Alcohol Elevates Breast Cancer Recurrence Risk


Major Finding: Moderate to heavy drinkers of alcohol were at significantly greater risk for breast cancer recurrence than were those who abstained or drank little alcohol.

Data Source: A prospective 8-year study of 1,897 women diagnosed with early-stage breast cancer.

Disclosures: None reported.

SAN ANTONIO — Women who were moderate to heavy drinkers had a 1.3-fold increase in breast cancer recurrence, compared with those who abstained or drank only minimally, according to a study presented at the San Antonio Breast Cancer Symposium.

The highest risk was seen among the heaviest drinkers and overweight and/or postmenopausal survivors.

Researchers from Kaiser Permanente in Oakland, Calif., prospectively followed 1,897 women for 8 years after their diagnoses with early-stage breast cancer, studying lifestyle factors that might be associated with recurrence or death, either from cancer or other causes.

About half the cohort reported drinking alcohol; 90% drank wine, 43% drank liquor, and 36% drank beer, said Marilyn L. Kwan, Ph.D., a research scientist with the large Northern California HMO.

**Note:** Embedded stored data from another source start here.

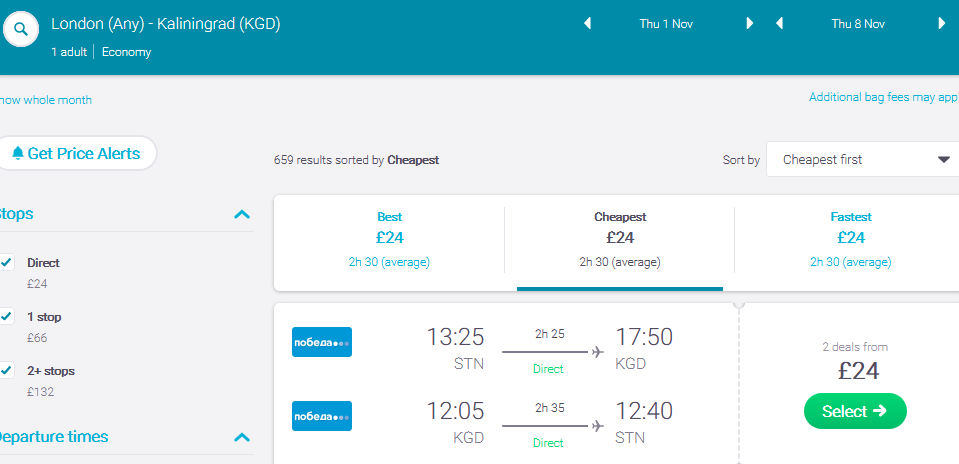Go to previous departure date arrow
The width and height of the screenshot is (959, 464).
pyautogui.click(x=587, y=24)
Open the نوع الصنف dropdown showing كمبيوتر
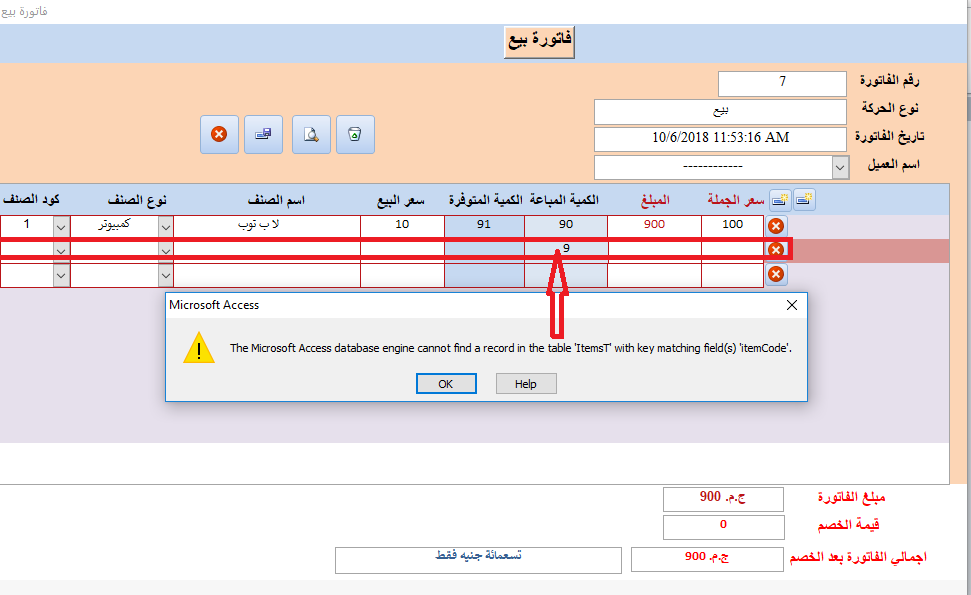This screenshot has width=971, height=595. [165, 225]
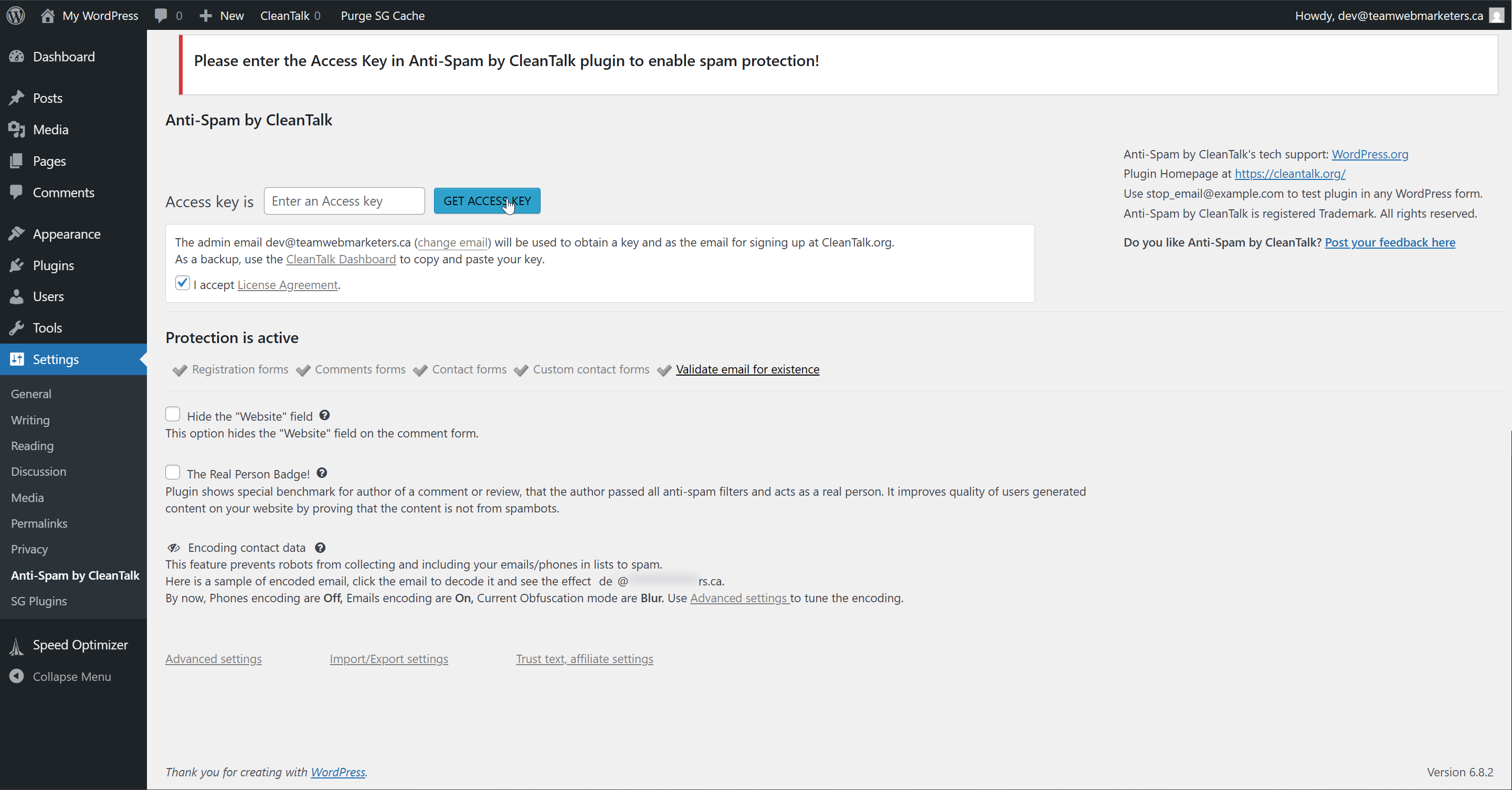Click the user avatar icon in admin bar
The height and width of the screenshot is (790, 1512).
[1496, 15]
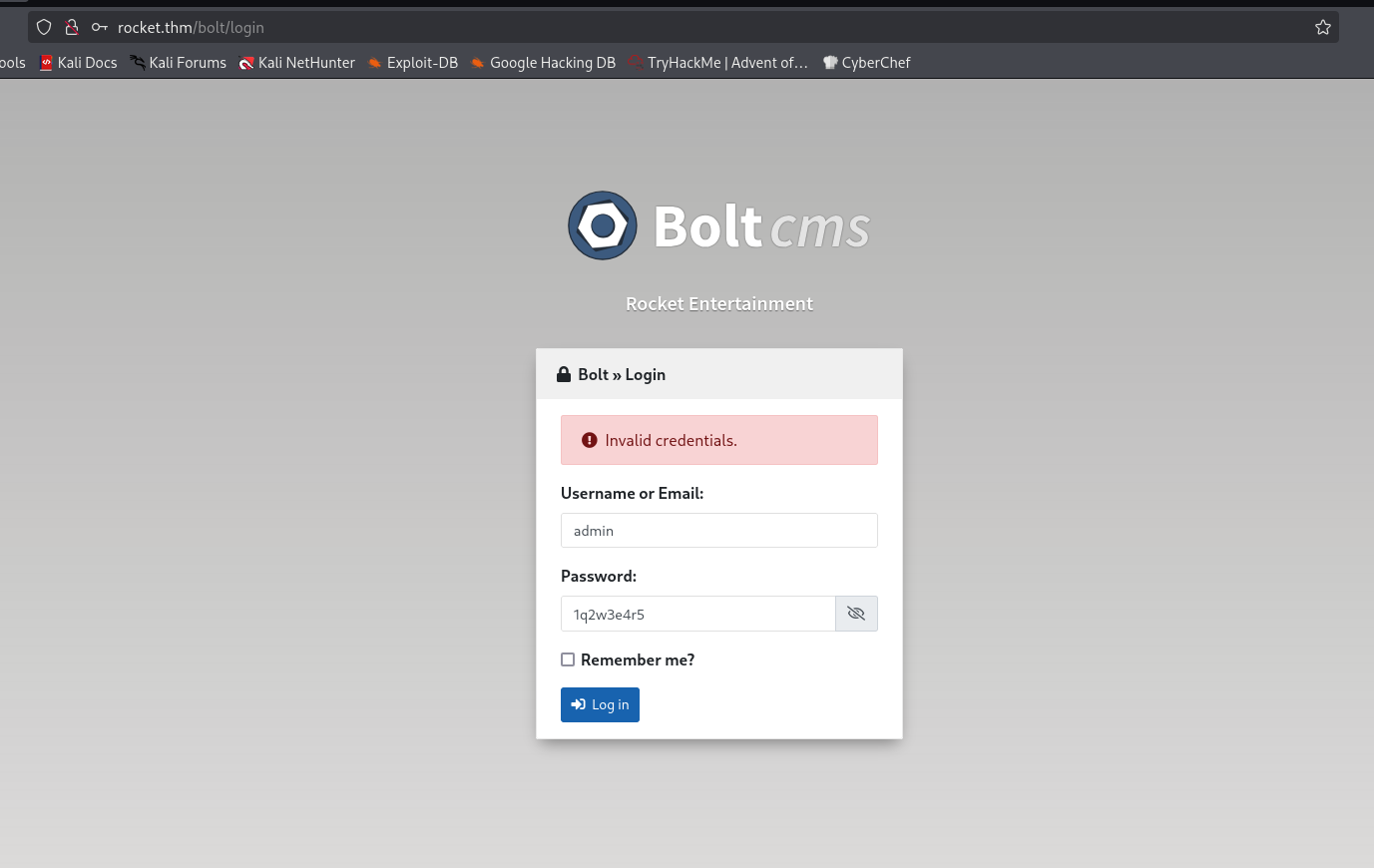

In all, 18% of the cohort experienced a recurrence, and 17% of the cohort died, reported Dr. Kwan. Slightly more than half of the women who died succumbed to breast cancer, while 43% died from other causes.

Women who drank alcohol tended to be younger, thinner, better educated, and white, but statisticians accounted for these factors in their analysis.

After adjustment, survivors who drank at least the equivalent of three or four drinks per week (about a half drink per day) were 1.3 times more likely to have a recurrence of their cancer, compared with those who either did not drink or drank less than an average of 0.5 g of alcohol per day. The results followed a positive dose-response curve, indicating that the more women drank, the more likely they were to experience a recurrence.

Women who drank less than 6 g of alcohol per day (about a half-glass) had no increased recurrence risk, said Dr. Kwan.

When researchers examined subgroups of survivors, they found a 1.5-fold elevated risk among postmenopausal women, but no elevated risk among pre-menopausal women and a 1.58-fold increase in risk among overweight and obese women but no increase among normal-weight women.

Whether a survivor's breast cancer was estrogen-receptor positive or negative had no influence on her risk for recurrence if she drank alcohol.

The risk of death from breast cancer was elevated 1.5-fold among survivors who drank a mean of a half-glass of alcohol per day or more.

There was no association with death from all causes, and even a suggestion of survival protection among moderate to heavy drinkers, likely capturing the well-known cardiovascular benefits of modest alcohol consumption. Thus, the results leave unanswered the question of whether some women with breast cancer—like their counterparts without the disease—might ultimately benefit in terms of overall survival from modest alcohol consumption.

“Our message to women with breast cancer may need to be as nuanced as our message to women without breast cancer,” said discussant Dr. Michelle D. Holmes of the Dana-Farber/Harvard Cancer Center in Boston.

“Our results are consistent with alcohol's effect on increasing the risk of primary breast cancer,” Dr. Kwan said during her podium session. “We do need the confirmation of a large, prospective study in breast cancer survivors before we can make any [definitive] lifestyle recommendations”

Based on this study, however, women “should possibly consider limiting” their use of alcohol after a breast cancer diagnosis, realizing that the highest risk appears to be conferred on postmenopausal women and those who are overweight or obese, she said.